Cosa vedere in Friuli: Organizzare il viaggio

Organizzare un viaggio in Friuli

Negli ultimi mesi il Friuli sta ricevendo numerosi riconoscimenti da molteplici istituzioni legate al turismo, soprattutto per quanto riguarda le produzioni enogastronomiche. Il Friuli però offre molto di più che il vino. Offre soprattutto un’incredibile varietà di paesaggi, piccole città e borghi caratterizzati da una lunga storia in cui si intrecciano da sempre mille popoli e dominazioni sia italiane che straniere.

Iniziamo la nostra visita da Pordenone per poi verso il medio Friuli e nella zona di Codroipo visitare sia il parco delle Risorgive sia alla celebre Villa Manin, imponente villa veneta in cui soggiornò a lungo Napoleone. Con la sua elegante architettura ed il suo parco secolare è anche uno dei poli museali della regione.

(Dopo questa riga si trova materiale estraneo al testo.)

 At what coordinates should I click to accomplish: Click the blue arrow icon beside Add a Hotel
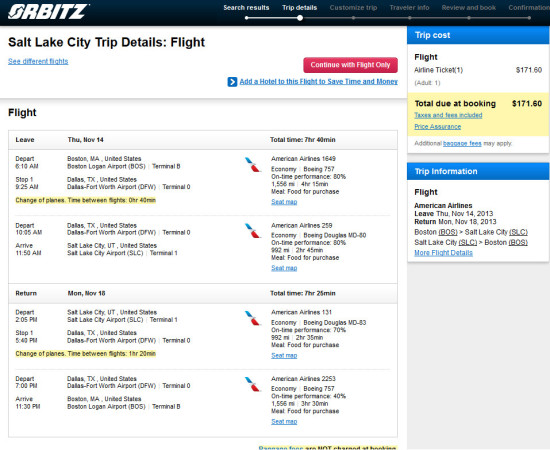click(232, 82)
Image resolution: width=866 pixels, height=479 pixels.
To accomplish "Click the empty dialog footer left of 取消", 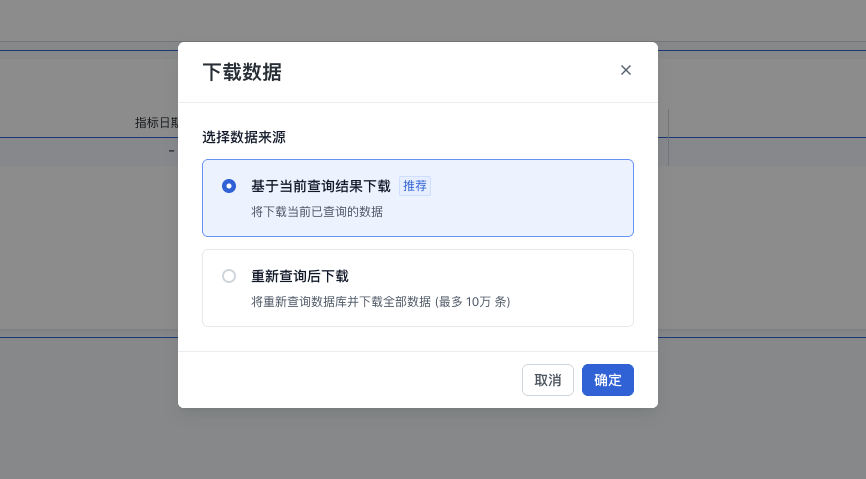I will (350, 380).
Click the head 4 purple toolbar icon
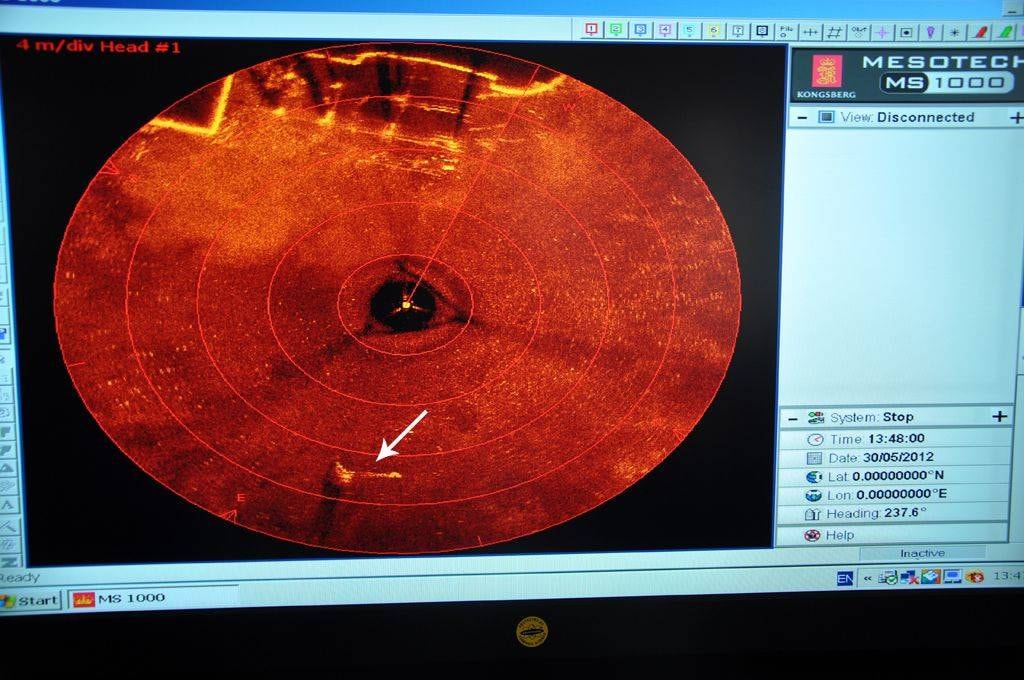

Risalendo verso nord sicuramente faremmo tappa ad Udine che merita una tappa di un giorno intero nonostante la dimensione non molto estesa. Ad Udine potrete apprezzare la splendida piazza Libertà con la loggia del Lionello, l’edificio in stile veneziano collocato sulla terra ferma che possiate trovare ed il porticato di San Giovanni con i mori che battono le ore. Piazza Libertà è dominata dal castello rinascimentale posto sul colle che sovrasta tutta la città, la cui formazione, la leggenda narra, sia opera degli Unni di Attila.

Da Udine ci sposteremo a Gemona del Friuli e Venzone due borghi dal gusto medievale, l’ultimo dei quali da sempre considerato il simbolo del tragico terremoto del ’76 e della conseguente efficientissima opera di ricostruzione.

Spostandoci verso Est una tappa di un giorno può sicuramente comprendere il Borgo medievale di Cividale del Friuli (simbolo del dominio Longobardo in regione), il Collio goriziano alla scoperta dei suoi colli ricoperti da vigneti, tra i quali potrete gustare alcune delle più rinomate produzioni vinicole del territorio friulano, per poi continuare alla scoperta di Gorizia. Città divisa in due (una parte di Gorizia infatti si trova in Slovenia e si chiama Nova Gorizia) dominata dal suo colle da un imponente castello. Una città raccolta, in cui la dominazione ausburgica ha lasciato segni nell’architettura come nelle tradizioni della città.

Il nostro viaggio in Friuli non può che concludersi verso Trieste. Sulla strada verso Trieste troveremo il Castello di Duino dal quale lo scrittore R.M. Rilke scrisse le sue Elegie Dublinesi. Il castello di Duino merita una visita per la sua posizione posta su una ripida scogliera, sia perché la sue storia si dipana attraverso secoli e mille guerre. A due passi dal castello di Duino anche il famoso sentiero Rilke, un sentiero da mozzare il fiato a picco sul mar Adriatico. Continuando verso Trieste come non fermarsi al castello di Miramare, castello incantato sempre sul mare con uno splendido giardino all’italiana, in cui soggiornarono a lungo gli Asburgo ed anche la principessa Sissi.

Ed in fine Trieste la città più cosmopolita del Friuli che recentemente è stata definita come “bella ed inquietante”. Ha ospitato scrittori di fama internazionale come Svevo e Joyce. E’ stata definita anche la piccola Parigi e la sua piazza simbolo, Piazza Unità d’Italia è la piazza Liberty più bella d’Italia.